What to work on
All lines from the one containing "Where should I click to: Open Flow" through the final line of the material below must appear exactly as they are, with nothing else.

Input material
⁂
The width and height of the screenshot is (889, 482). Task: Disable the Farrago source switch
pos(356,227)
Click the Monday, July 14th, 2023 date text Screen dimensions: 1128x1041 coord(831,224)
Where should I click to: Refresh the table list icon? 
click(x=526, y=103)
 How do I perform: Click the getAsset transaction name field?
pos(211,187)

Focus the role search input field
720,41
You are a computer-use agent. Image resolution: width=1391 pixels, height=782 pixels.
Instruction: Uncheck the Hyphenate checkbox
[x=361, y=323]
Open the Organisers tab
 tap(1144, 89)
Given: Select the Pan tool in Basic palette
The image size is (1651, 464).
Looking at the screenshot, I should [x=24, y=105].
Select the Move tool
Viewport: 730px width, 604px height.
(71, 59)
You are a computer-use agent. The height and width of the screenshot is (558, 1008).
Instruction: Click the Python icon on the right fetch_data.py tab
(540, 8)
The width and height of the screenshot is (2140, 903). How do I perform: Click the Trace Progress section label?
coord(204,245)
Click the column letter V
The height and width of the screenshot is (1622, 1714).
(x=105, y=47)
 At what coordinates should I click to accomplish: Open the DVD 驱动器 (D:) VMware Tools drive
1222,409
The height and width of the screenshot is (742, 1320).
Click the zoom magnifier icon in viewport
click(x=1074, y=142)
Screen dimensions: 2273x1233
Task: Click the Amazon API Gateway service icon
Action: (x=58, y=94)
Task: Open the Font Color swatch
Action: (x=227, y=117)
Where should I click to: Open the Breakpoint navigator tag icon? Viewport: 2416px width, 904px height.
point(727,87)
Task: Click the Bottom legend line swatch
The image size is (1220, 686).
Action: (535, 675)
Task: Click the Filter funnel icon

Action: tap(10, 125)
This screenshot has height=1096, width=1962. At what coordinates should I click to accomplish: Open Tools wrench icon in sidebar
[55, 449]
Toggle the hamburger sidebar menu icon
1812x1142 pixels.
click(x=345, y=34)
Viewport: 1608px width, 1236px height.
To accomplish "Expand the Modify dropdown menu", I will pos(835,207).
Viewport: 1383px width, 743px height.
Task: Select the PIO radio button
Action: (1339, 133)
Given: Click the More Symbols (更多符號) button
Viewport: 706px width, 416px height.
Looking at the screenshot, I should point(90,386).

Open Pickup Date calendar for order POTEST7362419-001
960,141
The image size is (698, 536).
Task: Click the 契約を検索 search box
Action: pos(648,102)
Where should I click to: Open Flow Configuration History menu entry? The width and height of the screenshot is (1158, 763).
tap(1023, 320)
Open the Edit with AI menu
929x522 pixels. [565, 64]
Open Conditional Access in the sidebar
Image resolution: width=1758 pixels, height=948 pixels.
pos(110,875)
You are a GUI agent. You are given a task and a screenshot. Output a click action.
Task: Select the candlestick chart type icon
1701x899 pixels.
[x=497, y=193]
⁂
Answer space
Where should I click to: Open Flow Configuration History menu entry? The width and height of the screenshot is (1158, 763).
tap(1023, 320)
Open the Edit with AI menu
929x522 pixels. [565, 64]
Open Conditional Access in the sidebar
Image resolution: width=1758 pixels, height=948 pixels.
pos(110,875)
You are a GUI agent. You are given a task and a screenshot. Output a click action.
Task: Select the candlestick chart type icon
1701x899 pixels.
[x=497, y=193]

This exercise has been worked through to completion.